Several important points arise from the Act’s provisions, the university says.
First, there is a clear intention that these academic freedoms be preserved and enhanced. They are critical to the functioning of a democratic society, and should not be given up or restricted lightly. Such privileges are essentially unknown in many societies.
Second, it is the provision that academic staff and students are accorded the freedom to question and test received wisdom, to put forward new ideas and to state controversial or unpopular opinions that causes the greatest amount of debate, and sometimes complaints of misconduct. What one person regards as a new idea or controversial or unpopular opinion, another may regard as “patently false” or “insulting” or even “hate speech”.
Third, the exercise of these freedoms must be conducted within the law and to the highest ethical standards. Those voicing opinions are not immune to – for example – the laws of slander or libel, or Human Rights legislation.
In other words, when considering whether a particular communication is appropriate, the university must balance the rights accorded academic staff and students under the Education Act against the constraints imposed by other aspects of New Zealand law, and the obligation all members of a civilised society have to treat each other with respect and do no unnecessary harm.
Another paper on the subject points out that academic freedom can only exist within an environment that encourages creativity, radical ideas and criticism of the status quo; and conversely, freedom is needed to express criticism.
Since a university’s performance in its role as critic and conscience of society is one aspect of its overall performance as an academic institution, the paper argues that the Academic Audit Unit (AAU) has an interest in monitoring it.
This paper contends
” … if academic freedom is as important as generally assumed, a university’s poor performance in supporting and encouraging it, will have detrimental consequences for teaching, research, and that institution’s contribution to the community.”
“Universities need to create an optimal environment within which academic freedom can survive and flourish. It is only when they espouse this ethos, that the exercise of the role of critic and conscience of society can be fostered and rewarded within the university sector as a whole.”

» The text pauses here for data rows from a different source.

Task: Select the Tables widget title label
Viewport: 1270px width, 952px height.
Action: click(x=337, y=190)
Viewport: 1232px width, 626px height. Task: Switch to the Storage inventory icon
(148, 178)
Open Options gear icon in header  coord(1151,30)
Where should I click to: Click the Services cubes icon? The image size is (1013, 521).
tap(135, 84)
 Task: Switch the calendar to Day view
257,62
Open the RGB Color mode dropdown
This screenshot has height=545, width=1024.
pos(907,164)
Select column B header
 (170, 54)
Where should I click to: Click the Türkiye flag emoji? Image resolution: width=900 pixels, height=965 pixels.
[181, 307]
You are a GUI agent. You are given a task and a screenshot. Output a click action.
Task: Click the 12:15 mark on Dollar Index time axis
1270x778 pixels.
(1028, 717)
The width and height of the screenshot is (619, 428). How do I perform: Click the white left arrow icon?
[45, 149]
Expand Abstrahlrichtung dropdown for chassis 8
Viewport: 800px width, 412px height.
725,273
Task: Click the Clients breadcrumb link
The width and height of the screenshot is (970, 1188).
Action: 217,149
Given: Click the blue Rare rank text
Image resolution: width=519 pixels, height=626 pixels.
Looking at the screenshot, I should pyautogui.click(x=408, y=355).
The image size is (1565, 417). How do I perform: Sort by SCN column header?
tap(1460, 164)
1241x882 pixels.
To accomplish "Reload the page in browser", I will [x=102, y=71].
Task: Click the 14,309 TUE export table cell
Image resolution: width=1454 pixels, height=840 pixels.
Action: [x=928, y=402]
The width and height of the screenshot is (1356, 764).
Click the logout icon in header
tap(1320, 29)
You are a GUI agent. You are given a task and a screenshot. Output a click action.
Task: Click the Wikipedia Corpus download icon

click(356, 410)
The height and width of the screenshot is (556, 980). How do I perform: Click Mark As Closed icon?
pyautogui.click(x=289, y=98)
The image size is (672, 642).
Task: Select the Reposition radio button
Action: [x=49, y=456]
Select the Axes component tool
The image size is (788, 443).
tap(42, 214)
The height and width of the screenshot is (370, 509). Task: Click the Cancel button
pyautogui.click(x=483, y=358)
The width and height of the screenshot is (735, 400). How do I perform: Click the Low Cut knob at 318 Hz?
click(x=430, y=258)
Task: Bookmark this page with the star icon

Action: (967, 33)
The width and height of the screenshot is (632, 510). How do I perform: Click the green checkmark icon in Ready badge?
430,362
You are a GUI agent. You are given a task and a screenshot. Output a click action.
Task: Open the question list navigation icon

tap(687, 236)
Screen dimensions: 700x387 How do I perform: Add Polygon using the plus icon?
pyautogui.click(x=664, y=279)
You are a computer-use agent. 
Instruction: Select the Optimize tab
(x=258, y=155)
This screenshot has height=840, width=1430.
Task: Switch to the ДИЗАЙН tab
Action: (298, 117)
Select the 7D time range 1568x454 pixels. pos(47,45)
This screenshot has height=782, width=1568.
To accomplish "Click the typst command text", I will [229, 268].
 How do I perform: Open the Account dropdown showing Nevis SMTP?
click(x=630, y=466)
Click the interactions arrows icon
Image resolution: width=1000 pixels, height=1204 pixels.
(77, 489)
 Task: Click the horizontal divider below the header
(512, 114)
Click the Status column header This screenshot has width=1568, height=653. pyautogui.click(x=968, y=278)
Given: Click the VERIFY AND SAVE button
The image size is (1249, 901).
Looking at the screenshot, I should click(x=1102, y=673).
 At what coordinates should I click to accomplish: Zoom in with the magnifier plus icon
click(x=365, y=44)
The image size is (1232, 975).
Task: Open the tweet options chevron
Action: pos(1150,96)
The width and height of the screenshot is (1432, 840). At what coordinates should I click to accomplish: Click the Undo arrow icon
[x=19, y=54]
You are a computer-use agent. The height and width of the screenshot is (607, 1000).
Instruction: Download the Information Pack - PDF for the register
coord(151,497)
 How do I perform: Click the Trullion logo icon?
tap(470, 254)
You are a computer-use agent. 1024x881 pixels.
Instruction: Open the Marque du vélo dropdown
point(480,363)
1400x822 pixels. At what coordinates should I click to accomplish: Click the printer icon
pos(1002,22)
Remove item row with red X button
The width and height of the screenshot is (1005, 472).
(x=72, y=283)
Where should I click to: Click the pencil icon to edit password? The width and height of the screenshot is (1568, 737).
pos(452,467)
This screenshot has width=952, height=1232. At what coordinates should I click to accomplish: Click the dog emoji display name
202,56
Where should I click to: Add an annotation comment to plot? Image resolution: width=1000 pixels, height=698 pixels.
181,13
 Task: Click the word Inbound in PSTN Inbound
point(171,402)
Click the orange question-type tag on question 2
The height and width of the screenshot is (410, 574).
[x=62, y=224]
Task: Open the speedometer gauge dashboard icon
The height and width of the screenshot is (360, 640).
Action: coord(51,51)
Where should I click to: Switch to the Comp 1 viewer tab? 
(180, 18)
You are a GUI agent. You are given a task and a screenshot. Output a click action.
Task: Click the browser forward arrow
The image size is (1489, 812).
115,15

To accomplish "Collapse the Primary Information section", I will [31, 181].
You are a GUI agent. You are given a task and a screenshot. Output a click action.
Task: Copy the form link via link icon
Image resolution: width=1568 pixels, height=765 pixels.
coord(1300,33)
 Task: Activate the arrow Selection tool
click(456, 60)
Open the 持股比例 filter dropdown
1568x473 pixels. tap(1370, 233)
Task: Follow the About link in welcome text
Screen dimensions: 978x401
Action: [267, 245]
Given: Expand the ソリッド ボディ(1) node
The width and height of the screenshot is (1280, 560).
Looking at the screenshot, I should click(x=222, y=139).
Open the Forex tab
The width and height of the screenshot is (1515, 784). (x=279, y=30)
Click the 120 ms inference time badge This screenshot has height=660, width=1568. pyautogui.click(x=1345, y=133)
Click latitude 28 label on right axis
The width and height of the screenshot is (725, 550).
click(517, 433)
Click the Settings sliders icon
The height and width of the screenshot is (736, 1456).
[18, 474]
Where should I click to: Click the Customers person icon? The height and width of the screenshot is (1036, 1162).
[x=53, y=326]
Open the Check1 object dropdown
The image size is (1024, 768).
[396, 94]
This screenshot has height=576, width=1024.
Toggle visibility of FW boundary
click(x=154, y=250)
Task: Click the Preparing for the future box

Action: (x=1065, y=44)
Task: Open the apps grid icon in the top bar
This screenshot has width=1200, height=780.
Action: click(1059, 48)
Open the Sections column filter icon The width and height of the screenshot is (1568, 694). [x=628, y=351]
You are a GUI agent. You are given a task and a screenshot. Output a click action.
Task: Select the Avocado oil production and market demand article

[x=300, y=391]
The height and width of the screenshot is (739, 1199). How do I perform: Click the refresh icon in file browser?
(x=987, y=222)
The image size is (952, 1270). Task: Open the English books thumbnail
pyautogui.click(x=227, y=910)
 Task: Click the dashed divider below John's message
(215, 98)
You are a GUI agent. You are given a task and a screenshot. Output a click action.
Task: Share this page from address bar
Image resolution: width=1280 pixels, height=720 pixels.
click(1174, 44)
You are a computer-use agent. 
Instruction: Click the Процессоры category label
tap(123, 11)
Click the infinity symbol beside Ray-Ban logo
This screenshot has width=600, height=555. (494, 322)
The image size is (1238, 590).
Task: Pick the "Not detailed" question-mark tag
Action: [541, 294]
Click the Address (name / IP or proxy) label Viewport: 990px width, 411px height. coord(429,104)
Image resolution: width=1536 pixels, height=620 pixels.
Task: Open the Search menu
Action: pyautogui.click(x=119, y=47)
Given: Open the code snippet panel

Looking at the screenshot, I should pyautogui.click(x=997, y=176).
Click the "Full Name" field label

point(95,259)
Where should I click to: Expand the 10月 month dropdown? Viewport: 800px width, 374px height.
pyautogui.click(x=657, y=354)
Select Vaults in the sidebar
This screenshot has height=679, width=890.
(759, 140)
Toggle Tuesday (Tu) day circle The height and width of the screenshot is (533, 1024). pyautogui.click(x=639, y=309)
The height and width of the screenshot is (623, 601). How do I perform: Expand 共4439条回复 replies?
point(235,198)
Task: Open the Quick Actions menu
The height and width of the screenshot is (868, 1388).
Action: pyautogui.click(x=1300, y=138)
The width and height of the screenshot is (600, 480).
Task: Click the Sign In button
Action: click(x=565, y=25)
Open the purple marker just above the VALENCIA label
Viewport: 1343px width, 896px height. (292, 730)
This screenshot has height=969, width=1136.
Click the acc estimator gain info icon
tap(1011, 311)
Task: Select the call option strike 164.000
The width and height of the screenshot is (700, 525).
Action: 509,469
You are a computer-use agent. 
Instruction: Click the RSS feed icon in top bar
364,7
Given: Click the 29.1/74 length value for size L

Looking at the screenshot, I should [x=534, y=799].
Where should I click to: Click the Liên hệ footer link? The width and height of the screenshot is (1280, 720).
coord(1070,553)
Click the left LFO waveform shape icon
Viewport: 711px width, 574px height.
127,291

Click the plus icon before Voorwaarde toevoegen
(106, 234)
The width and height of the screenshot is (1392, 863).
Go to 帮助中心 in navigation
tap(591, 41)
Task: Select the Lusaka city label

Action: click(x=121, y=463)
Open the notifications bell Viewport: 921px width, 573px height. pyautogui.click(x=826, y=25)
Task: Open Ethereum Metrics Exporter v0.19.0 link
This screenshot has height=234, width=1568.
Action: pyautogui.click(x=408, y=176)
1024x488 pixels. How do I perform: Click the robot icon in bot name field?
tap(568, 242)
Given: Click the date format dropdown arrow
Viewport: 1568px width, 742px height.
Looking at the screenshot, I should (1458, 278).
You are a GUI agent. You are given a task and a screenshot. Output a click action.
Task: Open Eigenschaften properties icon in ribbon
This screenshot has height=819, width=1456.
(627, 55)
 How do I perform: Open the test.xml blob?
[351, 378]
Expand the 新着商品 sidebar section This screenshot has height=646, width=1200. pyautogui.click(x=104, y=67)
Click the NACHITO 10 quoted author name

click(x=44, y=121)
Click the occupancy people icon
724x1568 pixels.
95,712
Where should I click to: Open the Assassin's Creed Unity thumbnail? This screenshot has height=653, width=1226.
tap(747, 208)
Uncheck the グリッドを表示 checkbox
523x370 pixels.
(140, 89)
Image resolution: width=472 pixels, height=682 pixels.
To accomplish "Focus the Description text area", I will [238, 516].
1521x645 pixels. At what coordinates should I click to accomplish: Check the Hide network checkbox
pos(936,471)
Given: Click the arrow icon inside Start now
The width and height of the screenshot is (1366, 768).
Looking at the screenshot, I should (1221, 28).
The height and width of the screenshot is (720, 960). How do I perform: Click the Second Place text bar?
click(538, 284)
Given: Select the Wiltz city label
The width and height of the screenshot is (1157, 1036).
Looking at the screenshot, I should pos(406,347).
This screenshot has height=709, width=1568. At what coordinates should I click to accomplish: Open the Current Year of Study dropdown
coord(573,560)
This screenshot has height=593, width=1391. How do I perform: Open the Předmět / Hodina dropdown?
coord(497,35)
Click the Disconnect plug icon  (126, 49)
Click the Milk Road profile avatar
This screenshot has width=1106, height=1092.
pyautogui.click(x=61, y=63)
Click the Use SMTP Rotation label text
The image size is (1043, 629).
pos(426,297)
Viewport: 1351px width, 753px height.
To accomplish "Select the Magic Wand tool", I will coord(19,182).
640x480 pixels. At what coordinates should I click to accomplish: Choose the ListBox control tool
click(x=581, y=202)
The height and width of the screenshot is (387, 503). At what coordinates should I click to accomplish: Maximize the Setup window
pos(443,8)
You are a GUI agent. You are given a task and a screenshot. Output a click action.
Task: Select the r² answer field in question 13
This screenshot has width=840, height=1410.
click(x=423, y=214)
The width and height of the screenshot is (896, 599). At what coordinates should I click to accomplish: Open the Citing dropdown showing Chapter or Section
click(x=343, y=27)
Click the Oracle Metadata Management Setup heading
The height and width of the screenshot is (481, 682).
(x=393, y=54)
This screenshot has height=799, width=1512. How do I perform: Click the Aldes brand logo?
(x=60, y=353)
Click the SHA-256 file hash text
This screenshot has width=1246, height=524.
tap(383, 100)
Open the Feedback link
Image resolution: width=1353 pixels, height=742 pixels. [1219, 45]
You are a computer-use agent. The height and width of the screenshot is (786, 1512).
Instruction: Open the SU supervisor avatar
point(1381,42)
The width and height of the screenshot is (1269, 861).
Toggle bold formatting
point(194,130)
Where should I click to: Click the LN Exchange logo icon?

It is entirely fitting, then, that the AAU takes very seriously its responsibility to monitor the performance of New Zealand universities in this respect, the paper concludes.
The AAU since then has become the Academic Quality Agency for New Zealand Universities which provides external academic quality assurance for all New Zealand universities via a regular cycle of audits.
The AQA board right now is seeking two lay members with expertise in quality assurance for a three-year term beginning January 1 2019.
Don Brash might like to consider applying. Applications close on August 28.